Tout le monde aime Jeanne
Analyse du film : Tout le monde aime Jeanne :
C’est d’après Jean ce que les garçons se racontaient au lycée. Nous pourrions ajouter : tout le monde, sauf Jeanne elle-même.
Mais vous aimez vous Jeanne ? Si on se limitait au titre du film, beaucoup d’entre nous pourraient dire Tout le monde n’aime pas Jeanne, ou bien Je n’aime pas Jeanne. Laissez-vous porter et allez voir ce film, vous ne serez pas déçu.
Jeanne brillante ingénieure, entrepreneuse, dirige un projet révolutionnaire : son invention va nettoyer avec simplicité les océans de leurs déchets plastiques. Mais le lancement tourne à la catastrophe et l’appareil s’enfonce dans les eaux. Croulant sous les dettes, Jeanne est ruinée. En accord avec son frère, Simon, elle se résout à partir à Lisbonne, pour mettre de l’ordre dans l’appartement de leur mère Claudia, décédée quelques années plus tôt, avant de le vendre. À l’aéroport, elle croise un homme étrange : Jean. Celui-ci est un ancien camarade de lycée, qui part aussi pour Lisbonne.
La réalisatrice Céline Devaux parle d’expatriation pour son premier long métrage, mais aussi de l’anxiété individuelle face aux injonctions et aux doutes qui nous possèdent souvent. Dans un monde où la circulation de l’information est indomptable et omniprésente, il est désormais difficile d’envisager l’avenir de façon sereine. Tout le monde aime Jeanne est une comédie sur la dépression qui raconte avec une certaine fantaisie ces tracas qui nous traversent lors d’une période de trouble existentiel. Jeanne a toujours eu une relation contrariée avec sa mère, qui ne lui a jamais verbalisé son amour, craint énormément de ne pas être à la hauteur et s’est construit une carapace de sarcasme pour maintenir les autres à distance. L’arrivée dans sa vie de cet ancien camarade va bousculer ses habitudes. Envahissant, déroutant et souvent planétaire, cet homme va finalement fissurer son bouclier pour trouver une place de plus en plus importante dans ses pensées alors qu’elle tente de s’émanciper de ses fantômes familiaux, sentimentaux.
Cet état d’angoisse permanent qui parasite l’existence de Jeanne surgit à l’écran sous forme de passages animés, apparitions dessinées d’un petit fantôme chevelu qui exprime au spectateur les pensées et ressentis intimes de son personnage principal. Ce petit fantôme a été dessiné par la réalisatrice elle-même, Céline Devaux, qui lui prête également sa voix. Ce petit fantôme animé, bavard et hilarant, oppresse Jeanne et la tourne en ridicule, au point de lui avoir fait perdre toute confiance en elle. La dynamique psychologique du récit repose sur cette opposition structurante entre l’intériorité du personnage principal et le monde extérieur, qu’il s’agisse du regard des autres ou des espaces traversés.

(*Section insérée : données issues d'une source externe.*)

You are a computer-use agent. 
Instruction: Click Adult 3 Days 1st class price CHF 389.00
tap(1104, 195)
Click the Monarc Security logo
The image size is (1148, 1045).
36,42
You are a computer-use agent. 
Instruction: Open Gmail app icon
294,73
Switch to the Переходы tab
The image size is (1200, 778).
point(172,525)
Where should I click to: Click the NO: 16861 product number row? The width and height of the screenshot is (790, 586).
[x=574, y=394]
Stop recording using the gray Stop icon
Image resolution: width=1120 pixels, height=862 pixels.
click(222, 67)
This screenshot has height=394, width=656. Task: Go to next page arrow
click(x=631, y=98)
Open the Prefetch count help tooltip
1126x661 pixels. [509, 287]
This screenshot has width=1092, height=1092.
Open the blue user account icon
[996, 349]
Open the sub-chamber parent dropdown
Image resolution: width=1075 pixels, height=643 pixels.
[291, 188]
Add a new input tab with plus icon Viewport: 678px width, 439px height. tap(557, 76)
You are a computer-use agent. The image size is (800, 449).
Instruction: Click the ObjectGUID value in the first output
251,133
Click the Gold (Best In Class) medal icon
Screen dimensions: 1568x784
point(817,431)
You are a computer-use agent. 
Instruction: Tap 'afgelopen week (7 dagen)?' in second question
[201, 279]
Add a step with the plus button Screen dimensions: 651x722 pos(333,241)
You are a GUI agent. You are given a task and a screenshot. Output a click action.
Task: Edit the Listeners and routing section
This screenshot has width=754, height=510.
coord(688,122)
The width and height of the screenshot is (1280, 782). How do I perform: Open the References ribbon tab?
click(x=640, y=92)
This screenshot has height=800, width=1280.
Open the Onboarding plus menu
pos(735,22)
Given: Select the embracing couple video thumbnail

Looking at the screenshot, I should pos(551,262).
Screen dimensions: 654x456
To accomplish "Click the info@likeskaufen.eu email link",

Tout le monde aime Jeanne dresse avec une épatante maturité le portrait d’une femme qui apprend à ouvrir les yeux sur le monde qui l’entoure et plus encore sur elle-même, à mettre les mots sur sa dépression, à s’émanciper du regard des autres… mais aussi à faire, tardivement, le deuil d’une mère trop peu démonstrative à son goût.